In 2000, Nelson was inducted into the Suffolk Sports Hall of Fame. In 2001, she described the difficulties faced by women jockeys, “It is a shame that in this day and age, there are not more girls making it at the top level. But it is just such a struggle to get there.”

In 2006, Nelson would have to take time out of racing to have back surgery. At the time she stressed that at age 40, she was not ready for retirement.

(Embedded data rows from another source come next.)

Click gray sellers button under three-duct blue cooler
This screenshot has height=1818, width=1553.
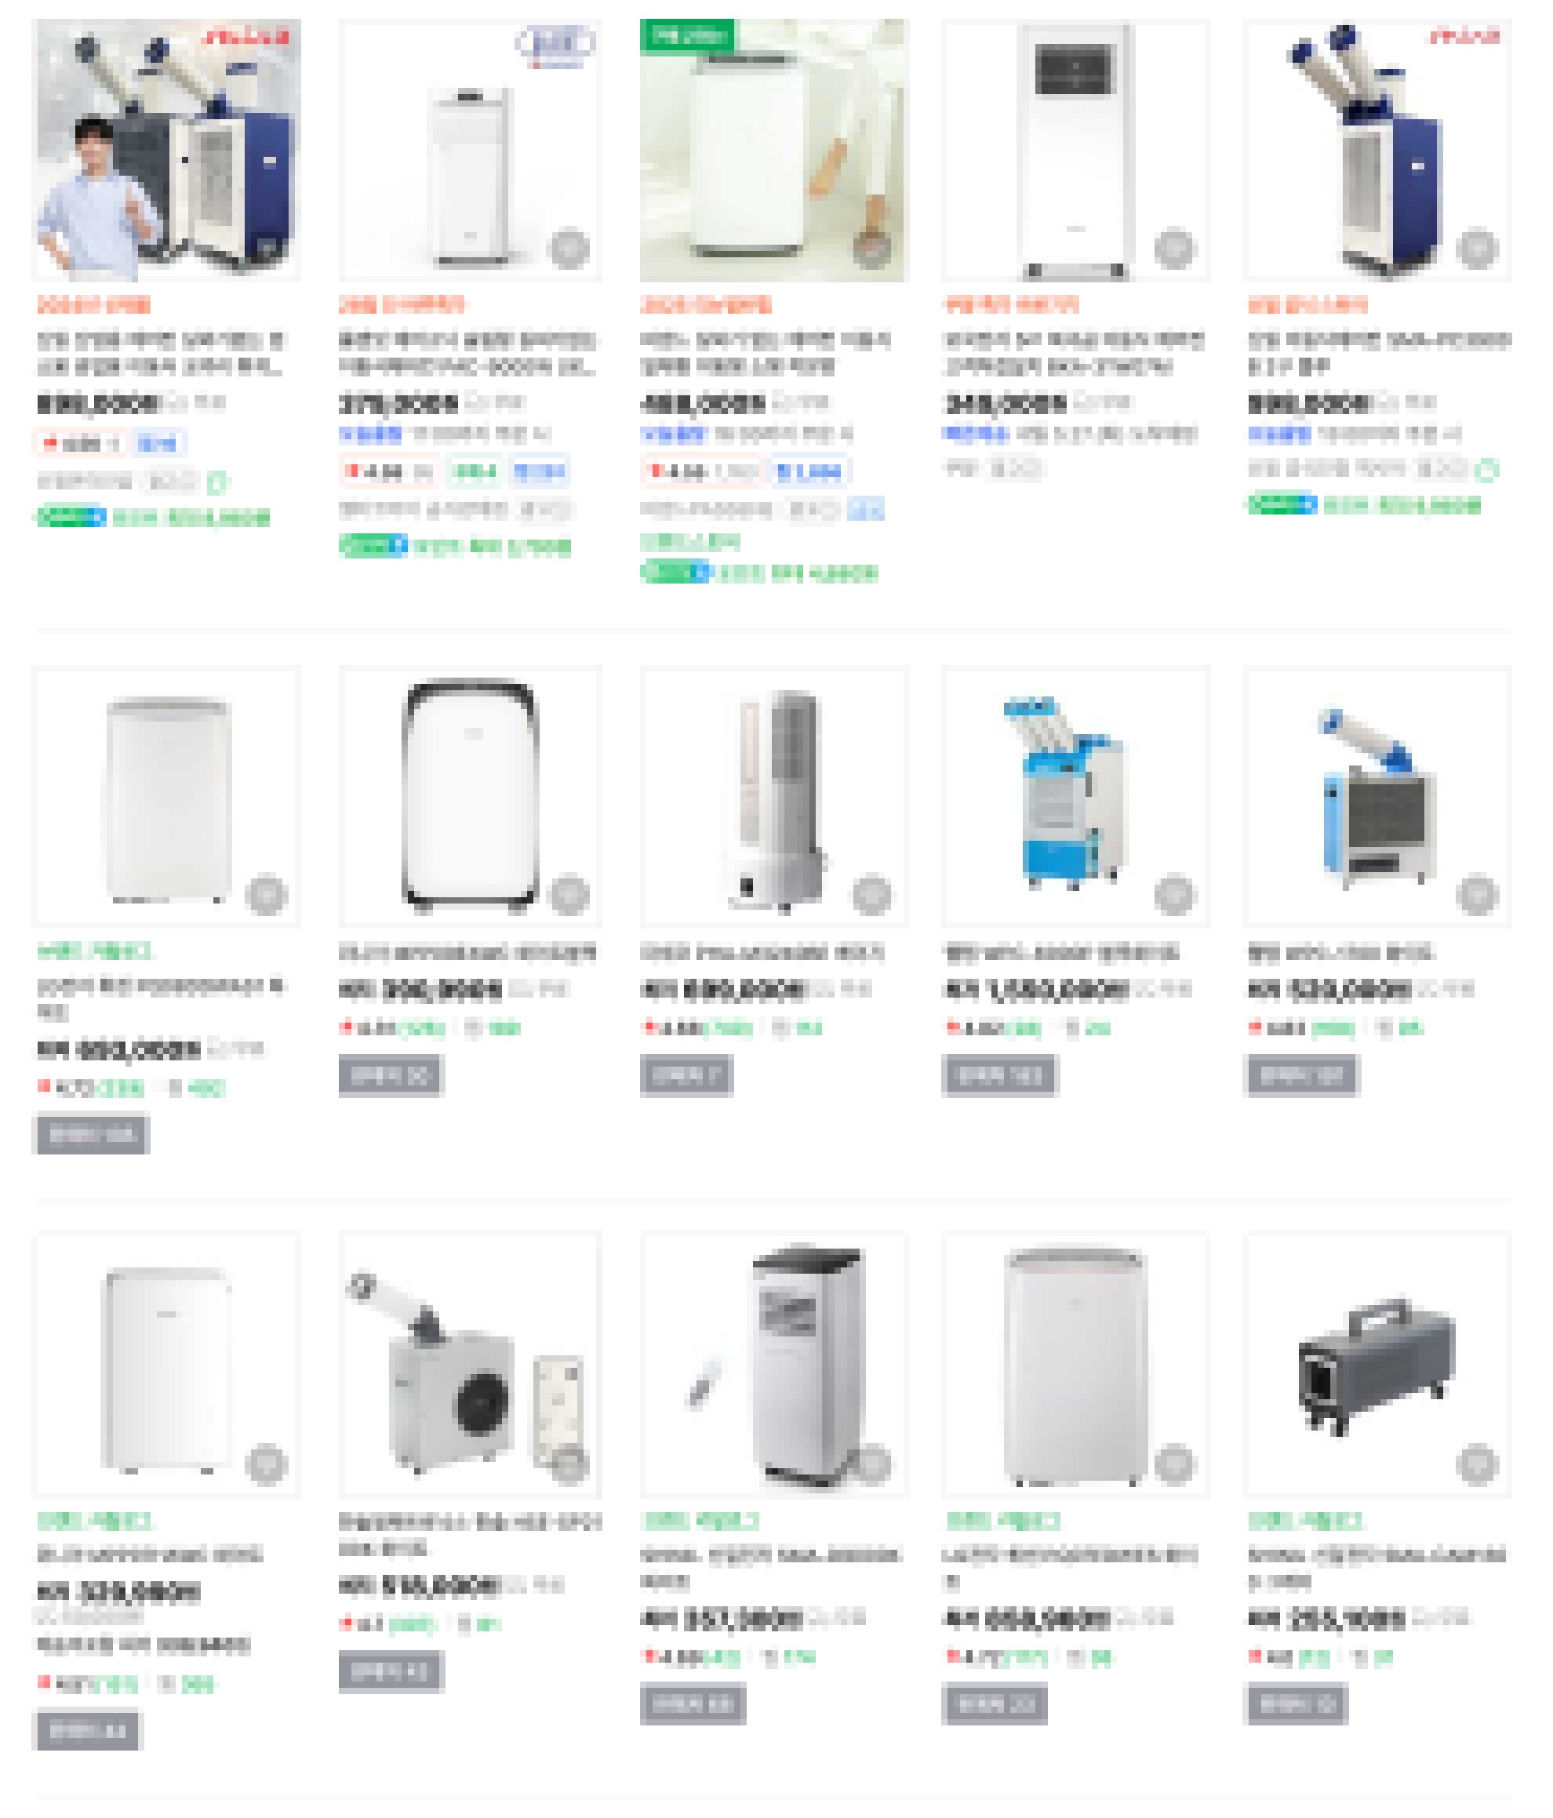tap(998, 1076)
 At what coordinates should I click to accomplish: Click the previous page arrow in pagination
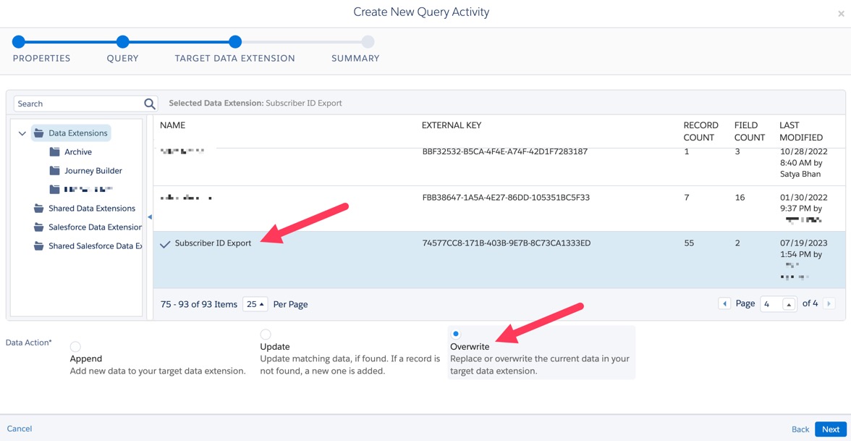coord(724,303)
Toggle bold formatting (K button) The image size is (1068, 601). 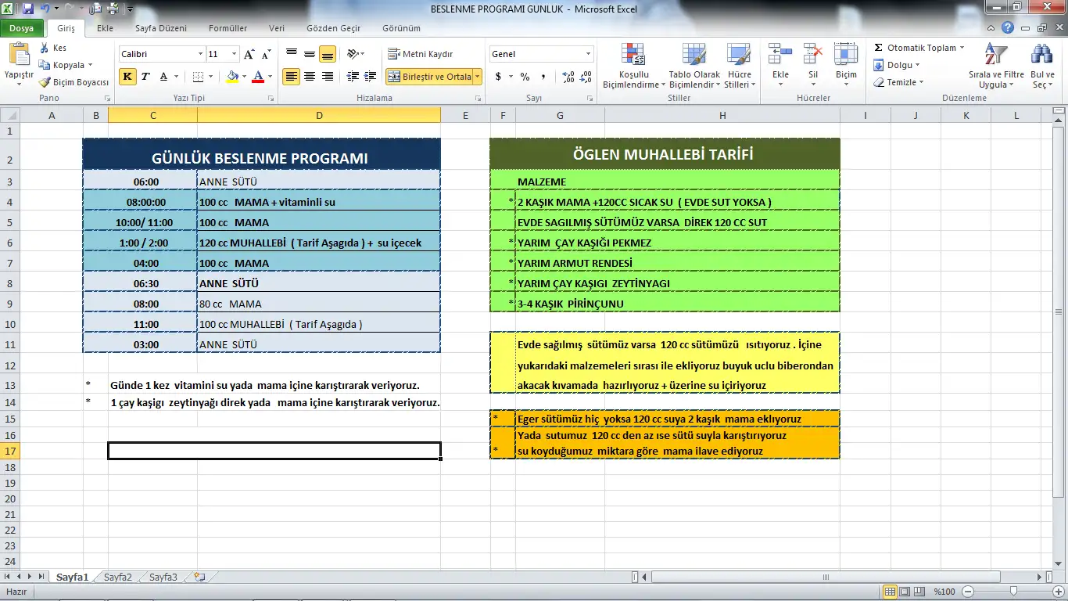click(127, 77)
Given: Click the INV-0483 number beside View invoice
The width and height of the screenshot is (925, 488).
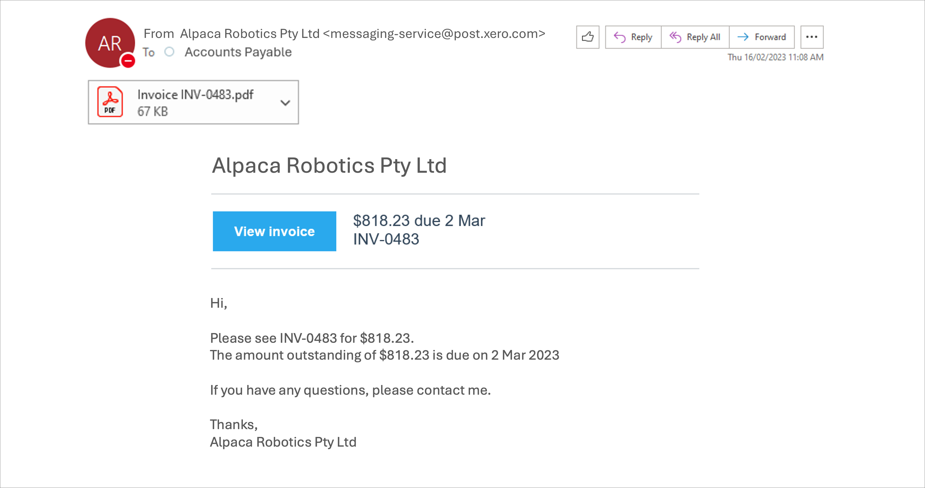Looking at the screenshot, I should [386, 239].
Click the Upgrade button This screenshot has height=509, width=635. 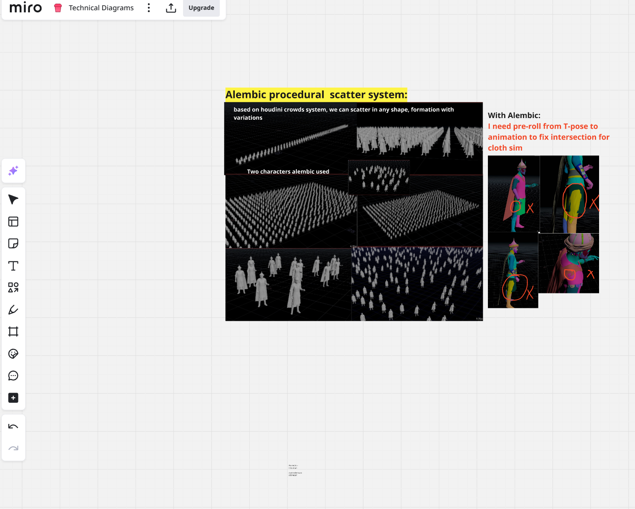pos(201,8)
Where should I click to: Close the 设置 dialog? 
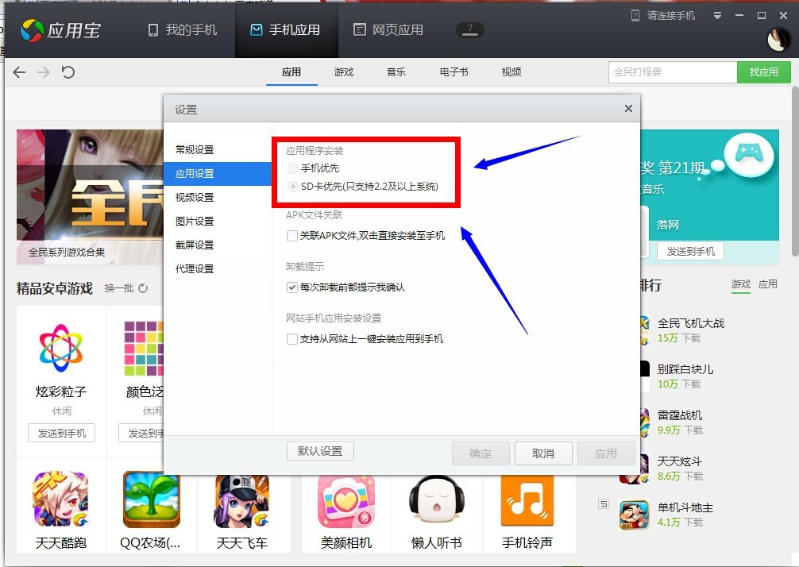tap(628, 109)
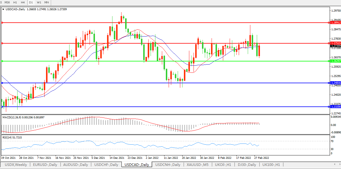Screen dimensions: 341x169
Task: Select the MN monthly timeframe
Action: click(46, 2)
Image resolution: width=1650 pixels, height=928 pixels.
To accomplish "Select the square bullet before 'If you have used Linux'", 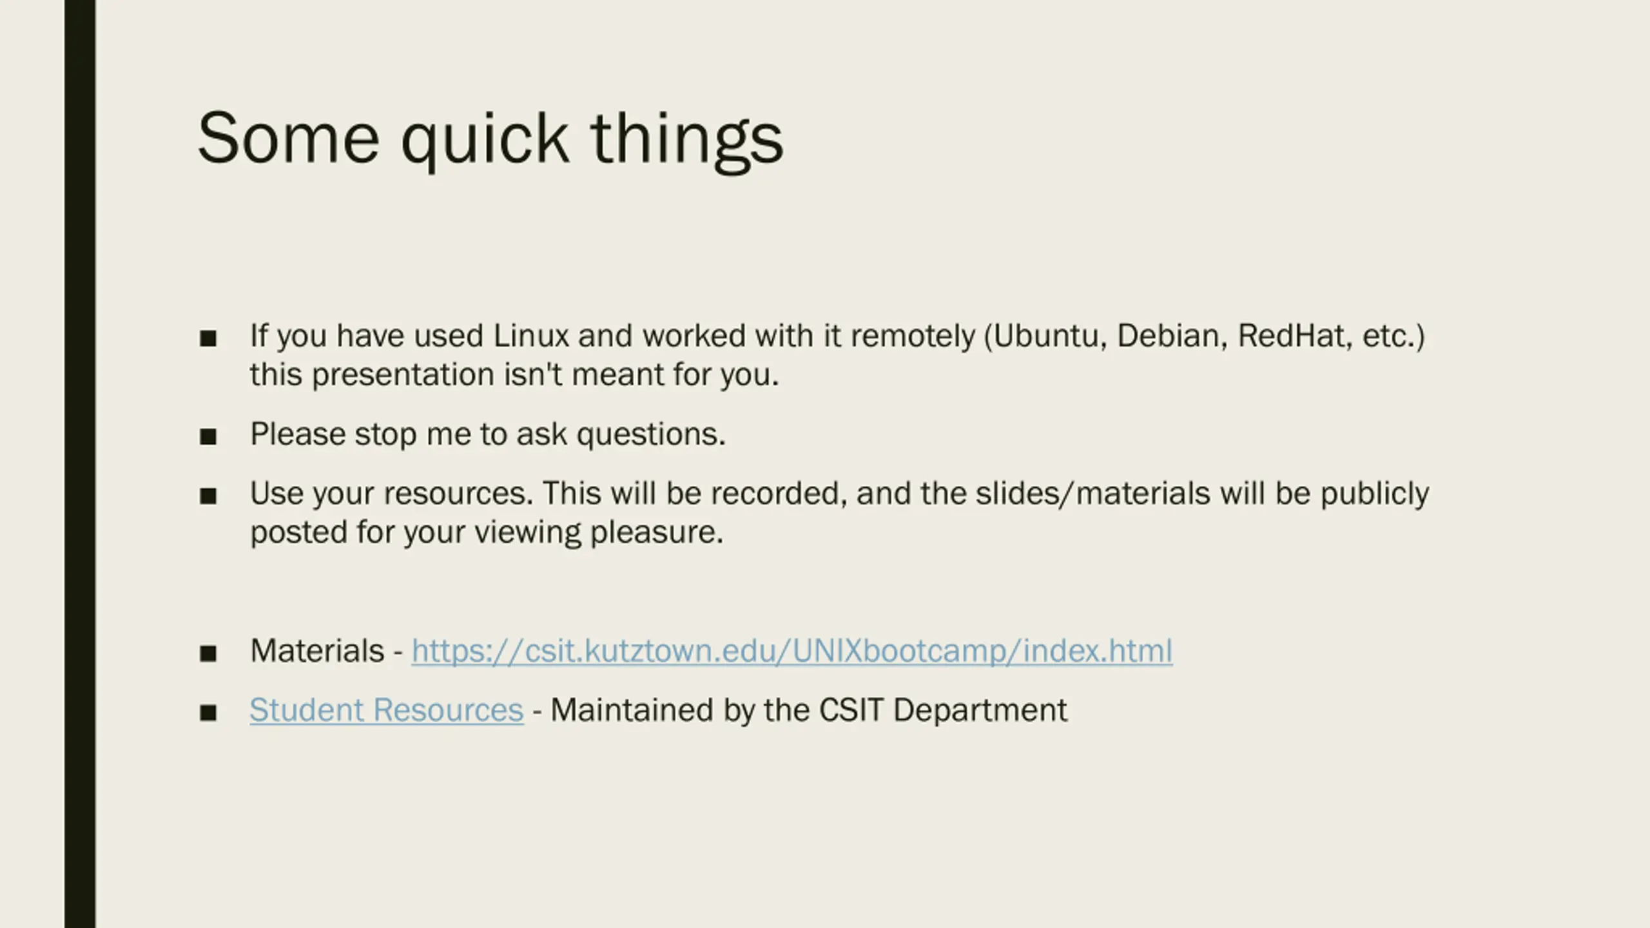I will 208,338.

=== Retirement and legacy ===
In 2007, after 21 years as a professional jockey Nelson retired from racing after suffering repeated back problems. She rode her final race at Aqueduct on January 20, 2007. Nelson would end her professional racing career with 1,095 wins from 9,905 mounts. She became the sixth female jockey in the United States to record over 1,000 wins. In all, her horses would win $19,106,392. In her career she would win eight graded stakes races.

A private person, little is known about Nelson's life after racing.

On July 5, 2017, Nelson died at age 51 at home in Goshen, Connecticut.